* [RECORDS]
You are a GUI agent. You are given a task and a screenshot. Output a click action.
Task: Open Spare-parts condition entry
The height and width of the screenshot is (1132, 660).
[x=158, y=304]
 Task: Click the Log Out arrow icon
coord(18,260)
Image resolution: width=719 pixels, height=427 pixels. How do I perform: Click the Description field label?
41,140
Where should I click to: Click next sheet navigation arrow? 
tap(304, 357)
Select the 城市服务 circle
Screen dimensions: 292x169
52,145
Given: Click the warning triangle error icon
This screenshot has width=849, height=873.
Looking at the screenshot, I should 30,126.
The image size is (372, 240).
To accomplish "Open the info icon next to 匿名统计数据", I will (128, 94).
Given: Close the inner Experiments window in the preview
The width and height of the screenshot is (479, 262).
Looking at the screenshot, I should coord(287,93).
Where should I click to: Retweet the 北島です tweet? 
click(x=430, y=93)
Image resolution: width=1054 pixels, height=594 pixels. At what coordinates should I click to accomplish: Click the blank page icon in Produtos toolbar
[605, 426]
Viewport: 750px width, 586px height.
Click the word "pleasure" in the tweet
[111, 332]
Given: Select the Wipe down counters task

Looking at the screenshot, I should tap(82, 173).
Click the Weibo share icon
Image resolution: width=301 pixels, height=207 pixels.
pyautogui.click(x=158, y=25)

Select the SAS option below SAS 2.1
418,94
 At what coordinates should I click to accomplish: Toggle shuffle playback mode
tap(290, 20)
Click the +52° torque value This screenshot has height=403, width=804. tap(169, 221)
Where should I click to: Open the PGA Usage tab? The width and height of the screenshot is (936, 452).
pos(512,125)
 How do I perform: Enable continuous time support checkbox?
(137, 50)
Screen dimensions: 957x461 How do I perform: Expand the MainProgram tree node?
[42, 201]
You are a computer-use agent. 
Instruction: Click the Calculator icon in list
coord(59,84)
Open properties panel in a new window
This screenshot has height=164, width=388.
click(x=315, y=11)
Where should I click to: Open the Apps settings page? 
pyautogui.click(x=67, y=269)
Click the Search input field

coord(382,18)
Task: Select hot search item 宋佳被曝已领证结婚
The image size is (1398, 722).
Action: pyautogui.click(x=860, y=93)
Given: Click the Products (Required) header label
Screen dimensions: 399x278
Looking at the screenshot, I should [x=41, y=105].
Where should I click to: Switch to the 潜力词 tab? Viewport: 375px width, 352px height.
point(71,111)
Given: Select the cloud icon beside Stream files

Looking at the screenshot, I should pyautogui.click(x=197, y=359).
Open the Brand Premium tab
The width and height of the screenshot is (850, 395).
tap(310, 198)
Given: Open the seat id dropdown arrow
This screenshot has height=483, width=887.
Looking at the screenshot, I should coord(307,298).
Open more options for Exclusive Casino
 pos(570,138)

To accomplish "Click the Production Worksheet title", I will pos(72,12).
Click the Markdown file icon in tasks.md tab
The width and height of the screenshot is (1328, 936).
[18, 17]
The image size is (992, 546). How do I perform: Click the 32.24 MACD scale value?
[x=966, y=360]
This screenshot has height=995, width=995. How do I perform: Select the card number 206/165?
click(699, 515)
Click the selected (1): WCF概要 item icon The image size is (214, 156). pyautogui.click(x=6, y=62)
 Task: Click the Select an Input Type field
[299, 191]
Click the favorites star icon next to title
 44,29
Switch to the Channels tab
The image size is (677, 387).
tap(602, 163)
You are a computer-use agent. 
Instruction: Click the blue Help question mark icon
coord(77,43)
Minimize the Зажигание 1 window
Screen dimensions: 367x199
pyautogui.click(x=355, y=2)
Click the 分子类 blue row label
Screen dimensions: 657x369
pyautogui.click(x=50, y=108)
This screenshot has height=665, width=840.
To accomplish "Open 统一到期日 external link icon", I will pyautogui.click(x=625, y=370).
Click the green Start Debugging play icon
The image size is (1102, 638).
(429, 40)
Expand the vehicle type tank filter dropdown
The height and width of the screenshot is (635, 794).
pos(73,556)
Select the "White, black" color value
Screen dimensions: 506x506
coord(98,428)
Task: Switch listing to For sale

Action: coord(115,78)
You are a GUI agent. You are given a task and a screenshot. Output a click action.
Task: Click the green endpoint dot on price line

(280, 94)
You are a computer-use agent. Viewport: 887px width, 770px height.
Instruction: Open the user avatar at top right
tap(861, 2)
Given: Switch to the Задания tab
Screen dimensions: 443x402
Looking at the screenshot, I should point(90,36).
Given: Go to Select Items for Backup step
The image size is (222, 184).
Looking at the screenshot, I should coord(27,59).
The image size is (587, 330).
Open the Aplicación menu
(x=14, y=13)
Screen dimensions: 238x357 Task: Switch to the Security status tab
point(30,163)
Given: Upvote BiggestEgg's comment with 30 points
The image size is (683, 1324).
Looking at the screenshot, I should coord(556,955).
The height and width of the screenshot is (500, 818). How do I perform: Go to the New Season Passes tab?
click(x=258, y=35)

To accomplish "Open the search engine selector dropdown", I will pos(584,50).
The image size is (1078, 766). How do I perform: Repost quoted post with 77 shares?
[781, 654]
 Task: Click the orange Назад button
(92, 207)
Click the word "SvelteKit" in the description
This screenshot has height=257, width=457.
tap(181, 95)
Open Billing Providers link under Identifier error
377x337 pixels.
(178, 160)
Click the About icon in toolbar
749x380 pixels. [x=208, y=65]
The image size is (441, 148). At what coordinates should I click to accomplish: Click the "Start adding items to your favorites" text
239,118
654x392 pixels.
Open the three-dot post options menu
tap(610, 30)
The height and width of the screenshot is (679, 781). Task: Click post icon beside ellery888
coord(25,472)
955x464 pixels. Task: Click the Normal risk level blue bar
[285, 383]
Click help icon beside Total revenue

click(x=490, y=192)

* [EXERCISE OBJECTIVE]
Only lines with the word "error" go in the answer. Take them all from the entries above.

* [YOUR RESPONSE]
Given: Click the warning triangle error icon
Open Billing Providers link under Identifier error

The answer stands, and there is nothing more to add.